Thomas Pradeu : Au quotidien, l’objectif principal des scientifiques est bien souvent de produire des données, oubliant parfois que les théories en biologie sont absolument essentielles. Cela peut créer un choc de culture entre ceux qui pensent que la théorie est au moins aussi importante que les expériences et ce pour qui ce n’est pas encore entré dans les mœurs. (Les physiciens, par exemple, reconnaissent depuis longtemps l’importance des théories tout autant que celle des données, tandis que les biologistes sont souvent réservés sur l’importance de la pensée théorique dans leur discipline).

Cet article, que nous avons construit sous forme de chapitres, va ainsi questionner les lecteurs et faire en sorte qu’ils se posent des questions conceptuelles et théoriques dans leur laboratoire. Je suis convaincu qu’il peut vraiment faire changer les pratiques dans les laboratoires. Je suis moi-même bien placé pour voir qu’au laboratoire ImmunoConcEpT, les gens s’approprient un certain nombre de pratiques conceptuelles, théoriques ou de modélisation.

Certains termes peuvent par ailleurs ne pas être utilisés de la même manière selon la spécialité de chacun.

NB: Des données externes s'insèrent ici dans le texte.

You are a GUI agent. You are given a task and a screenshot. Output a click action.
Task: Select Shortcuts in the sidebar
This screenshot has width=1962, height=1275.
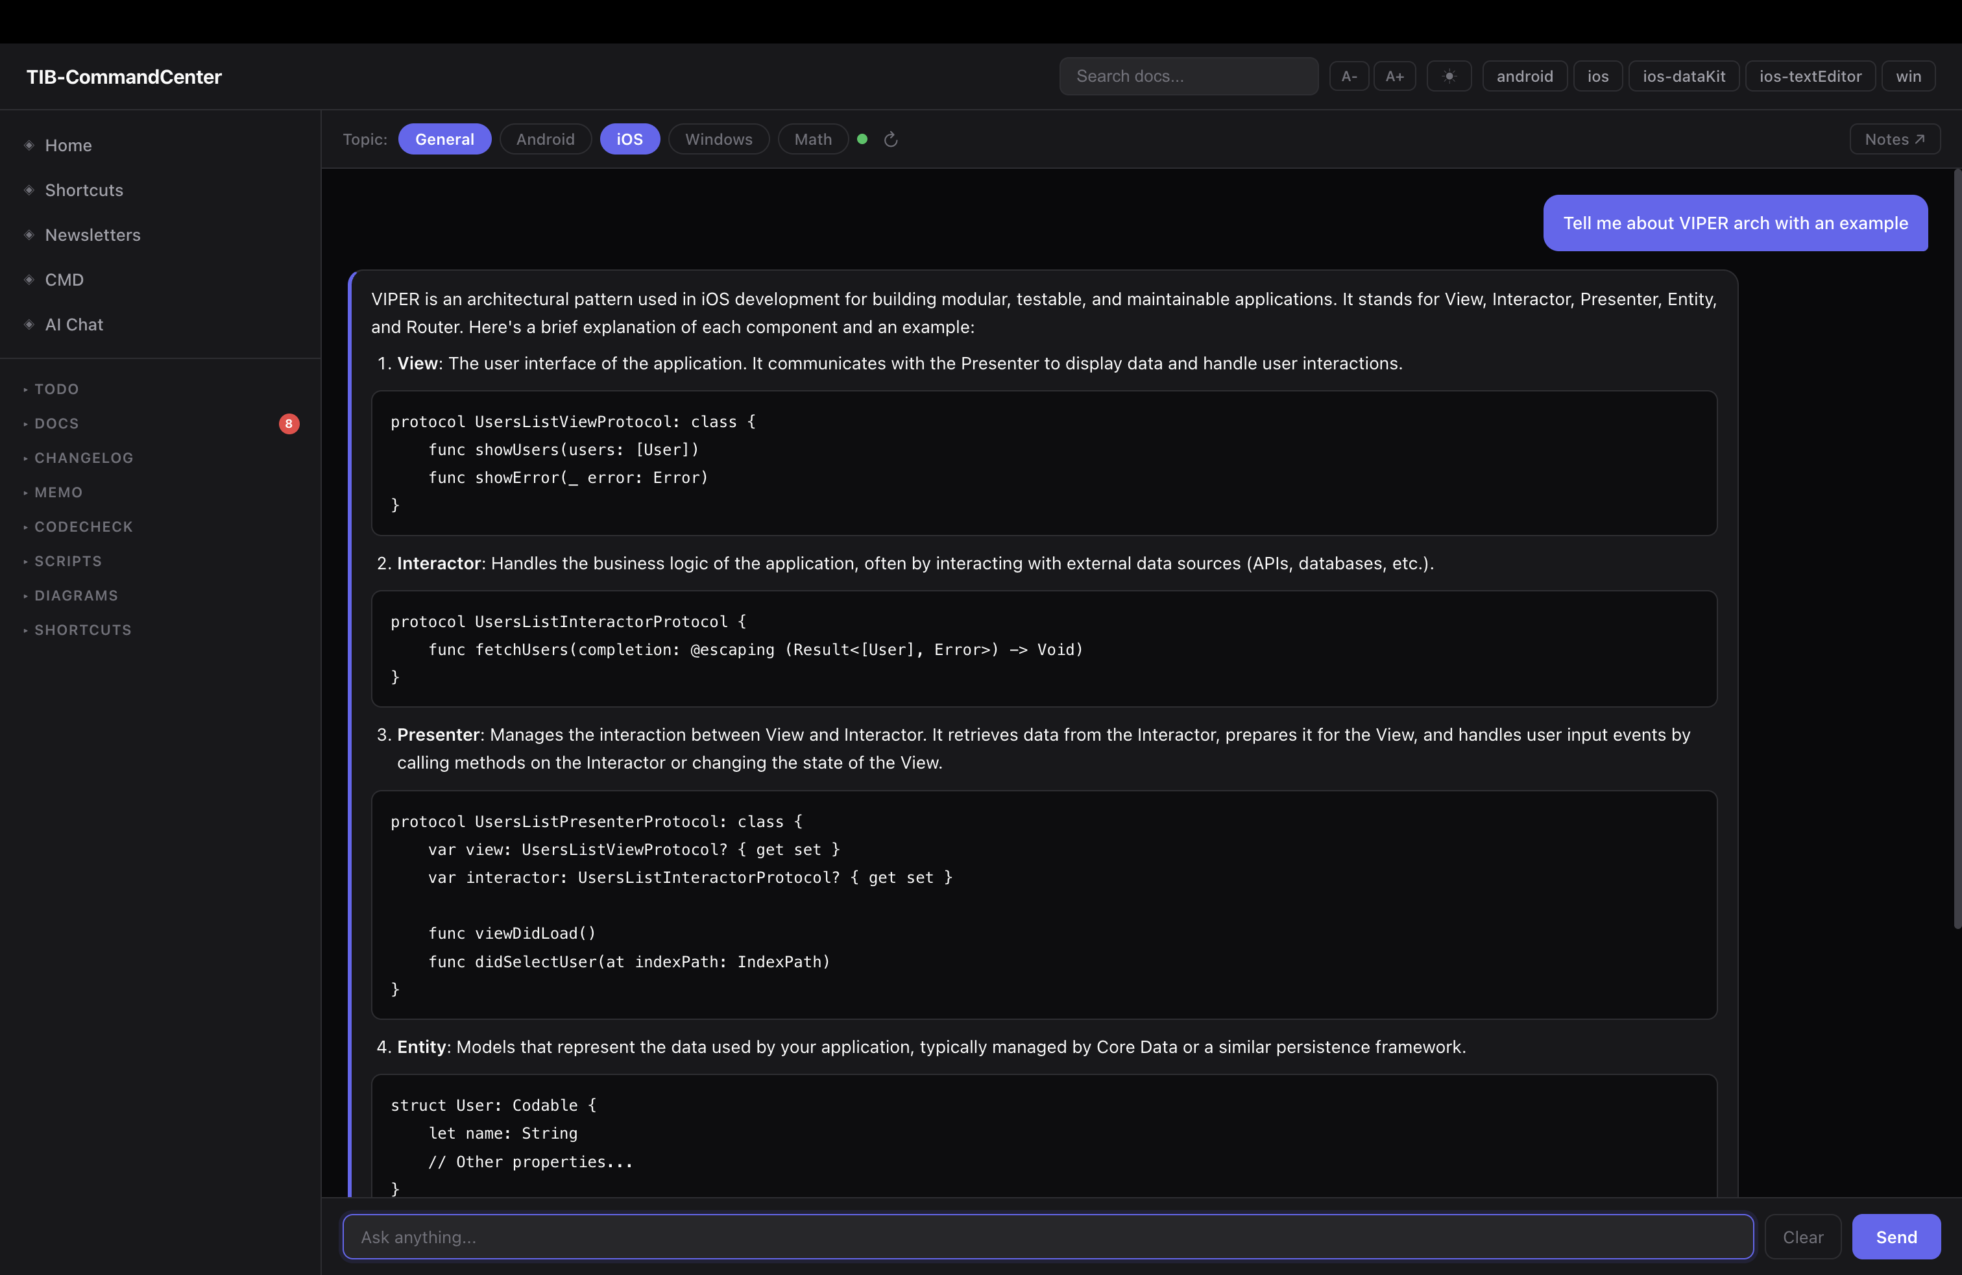click(83, 190)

C’est le cas du terme « niche », il est alors intéressant de se questionner : « si je change de définition, est-ce que cela peut modifier ma pratique expérimentale ? »

C’est extrêmement intéressant de faire le détour par toutes les définitions possibles pour ensuite se demander dans sa propre recherche quelle définition on utilise, et pourquoi.

Notre objectif est de faire en sorte que les scientifiques s’interrogent sur leur manière de faire et la possibilité de le faire autrement.

Les pratiques cliniques peuvent également être questionnées même si cela reste plus difficile car nous nous situons très en amont des réflexions habituelles des biologistes.

Un exemple concret de ce qui est montré dans cette publication ?

Thomas Pradeu : Cet article donne plusieurs exemples des conséquences thérapeutiques que peuvent avoir les réflexions conceptuelles, théoriques et philosophiques que nous essayons de déployer.

Par exemple, les travaux de Lucie Laplane ont montré qu’il n’est plus possible de parler de « cellules souches cancéreuses » de manière absolue mais qu’il faut parler de degrés de « stemness ».

Ces derniers permettent de classifier les cellules souches en fonction de leur niche dans quatre grandes catégories. Elle a ainsi montré que selon la définition qui va être attribuée au terme « cellules souches », le traitement des patients va être considéré de manière différente.

Il est donc extrêmement important de clarifier les termes utilisés en science car des désaccords peuvent avoir des conséquences pratiques et thérapeutiques problématiques et dommageables, et c’est ce que nous montrons dans cette publication.